The defeat in the crucial southeastern battleground state comes as Republicans continue to lick their wounds from a disappointing showing in last month’s midterm elections. They failed to win control of the Senate, secured only a razor-thin majority in the House of Representatives and lost races for governor and control of a handful of state legislative chambers in what many party leaders predicted would be a ‘red wave’ election.
McDaniel is facing criticism over the GOP’s lackluster results in the Georgia runoff and in the midterms as she fends off challengers in her chair re-election bid.
Fox News asked whether she believes her RNC chair re-election bid could be hurt by Walker’s loss.
‘I think anybody who knows what the RNC actually does understands that we build the infrastructure, we do the voter registration, we are doing community centers and outreach,’ McDaniel said. ‘We build a road that the candidates drive on. We put the candidates in a position to win, but we don’t do the messaging for the candidates, and we don’t pick the candidates.
‘I think with the RNC’s record this cycle of turning out more than 4 million more Republicans, of winning statewide in almost every battleground state, proves that the turnout worked,’ McDaniel added. She highlighted the national party committee’s get-out-the-vote efforts in Georgia and across the country during the 2022 election cycle.
Pointing to GOP Gov. Brian Kemp’s of Georgia’s comfortable re-election victory last month, McDaniel argued, ‘We just have to understand why one Republican won in a state and one didn’t and that’s gonna come down to messaging. We’ve got to figure out why one Republican appealed to independents and another didn’t. But I think, from an RNC standpoint, we flipped the House and our ground game worked.’
Rep. Lee Zeldin of New York, who announced Wednesday he wouldn’t challenge the chairwoman for now, argued in his statement that ‘McDaniel should not run for a fourth term. I won’t be running for RNC Chair at this time with McDaniel’s re-election pre-baked by design, but that doesn’t mean she should even be running again. It’s time the GOP elects new leadership! It’s time for fresh blood!’
Zeldin, an ally of former President Donald Trump who came close to upsetting Democratic Gov. Kathy Hochul last month in the heavily blue Empire State, pointed to ‘the disappointing results of every election during her [McDaniel’s] tenure, including yesterday in Georgia.’

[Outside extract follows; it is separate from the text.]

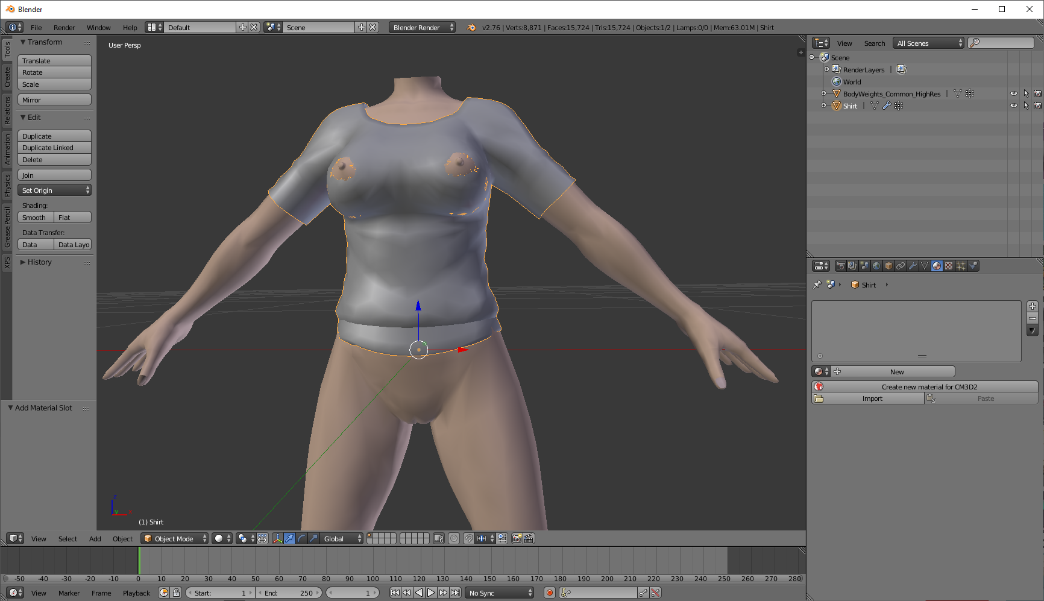Open the World properties tab (globe icon)
Viewport: 1044px width, 601px height.
[876, 266]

The full RNC membership of 168 committee members will choose the next chair in a secret ballot vote when the national party organization holds its winter meeting next month in southern California. McDaniel’s camp recently released a list of over 100 RNC committee members — more than the simple majority needed to secure re-election — that it said were supporting the incumbent chair.
Following his 2016 election as president, Trump chose McDaniel, who at the time was the chair of the Michigan GOP, to steer the national party committee. She was re-elected in 2019 and 2021.

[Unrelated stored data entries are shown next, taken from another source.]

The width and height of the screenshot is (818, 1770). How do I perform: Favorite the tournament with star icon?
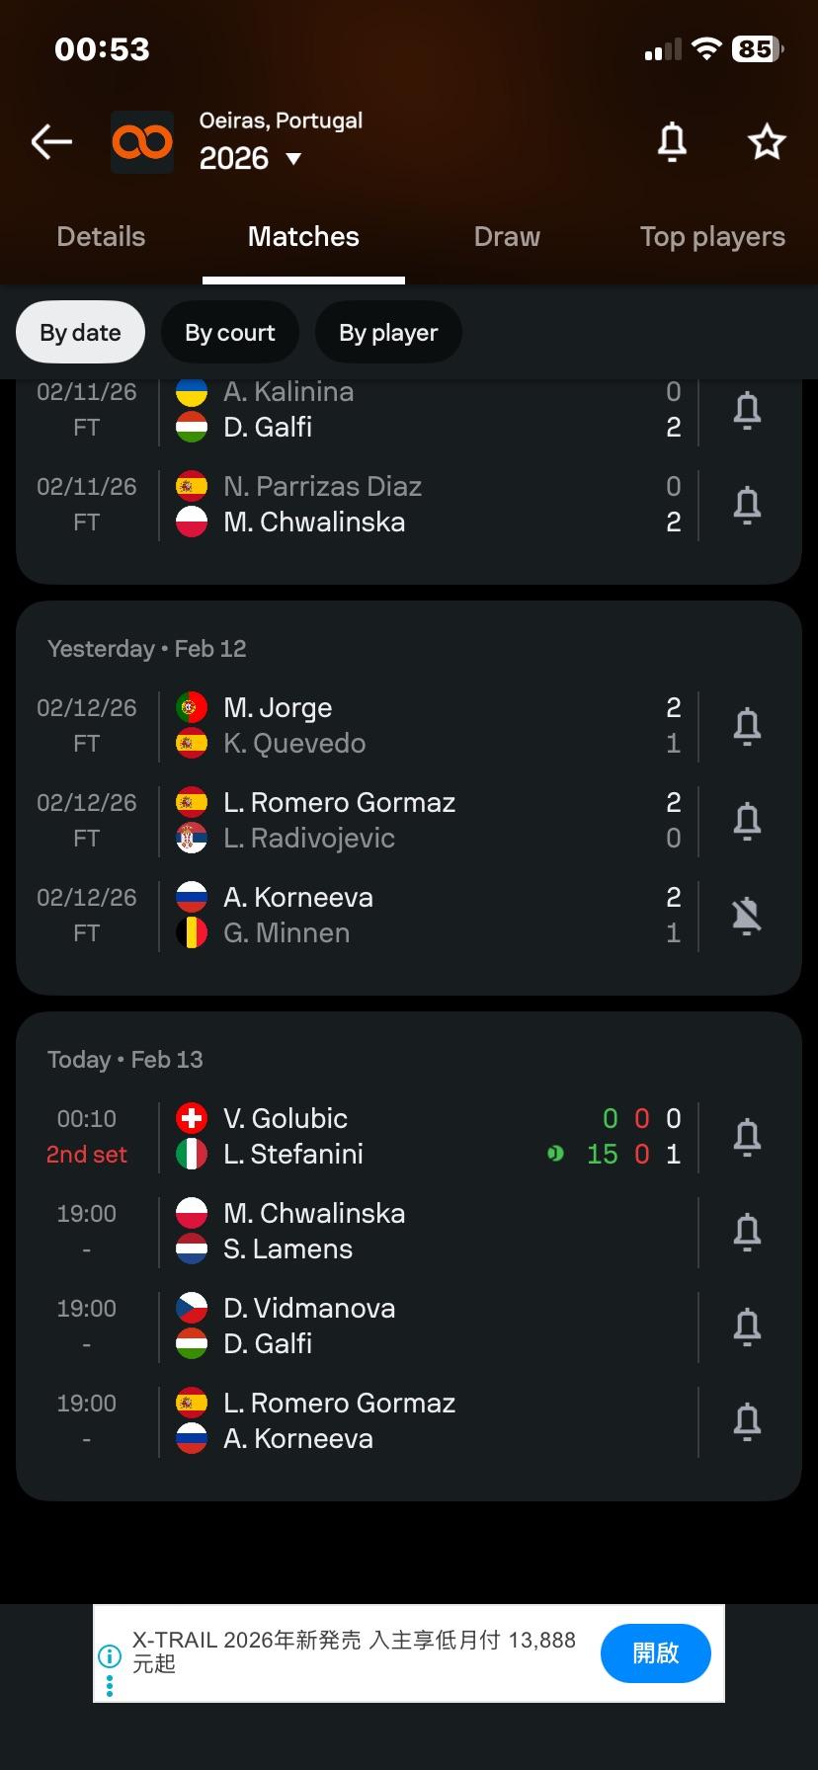click(767, 142)
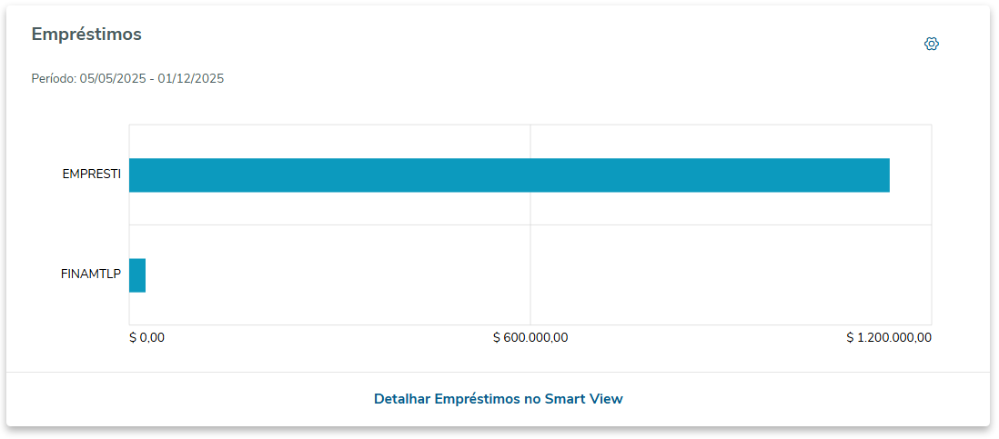999x439 pixels.
Task: Select the EMPRESTI horizontal bar
Action: click(509, 175)
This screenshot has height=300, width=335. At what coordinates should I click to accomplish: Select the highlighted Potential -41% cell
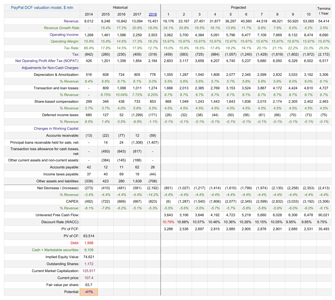[89, 292]
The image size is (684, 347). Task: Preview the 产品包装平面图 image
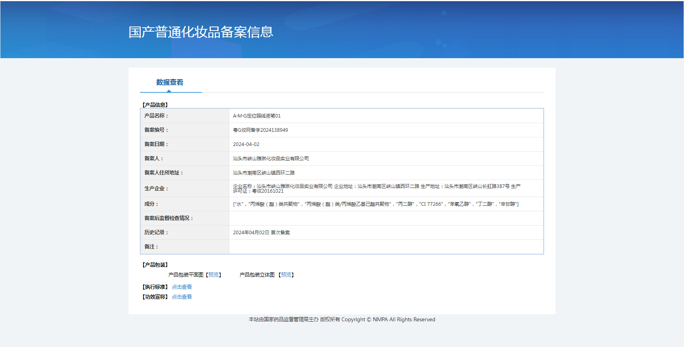(214, 275)
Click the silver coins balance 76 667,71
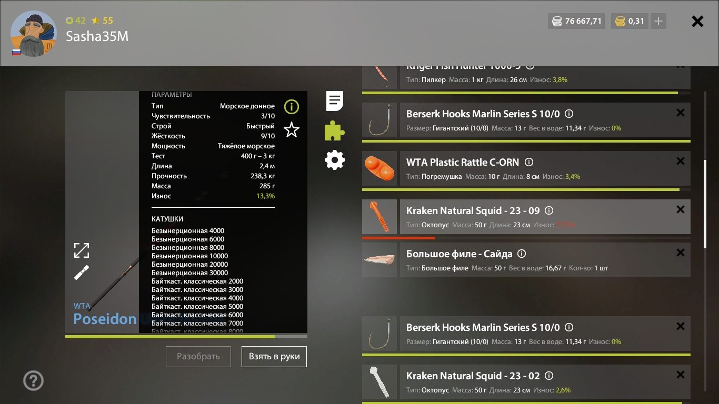 pyautogui.click(x=577, y=21)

McDaniel currently has two challengers.
Harmeet Dhillon, an attorney who is also an RNC committee member from California and who served as a Trump campaign legal adviser, announced her bid on the Fox News Channel Monday night.
‘Republicans are tired of losing, and I think that we really need to radically reshape our leadership in order to win,’ Dhillon said in an interview on Fox News’ ‘Tucker Carlson Tonight.’
Dhillon told host Tucker Carlson ‘we really have to modernize to compete with the Democrats dollar for dollar in the ways they fundraise, the way they deliver their ballots to the ballot boxes.’
Last week, MyPillow CEO Mike Lindell, who’s a strong supporter of Trump’s unproven claims the 2020 presidential election was rigged and stolen, announced he would challenge McDaniel.
Another Trump ally, South Dakota Gov. Kristi Noem, has also said she’s weighing a run for national party chair. And former Trump White House adviser Mercedes Schlapp, the wife of American Conservative Union leader Matt Schlapp, also mulled a bid for chair.
With McDaniel and her declared or potential challengers all having ties to the former president, sources in Trump’s political orbit tell Fox News that, as of now, it’s likely the former president will remain neutral and not weigh in on the race for RNC chair.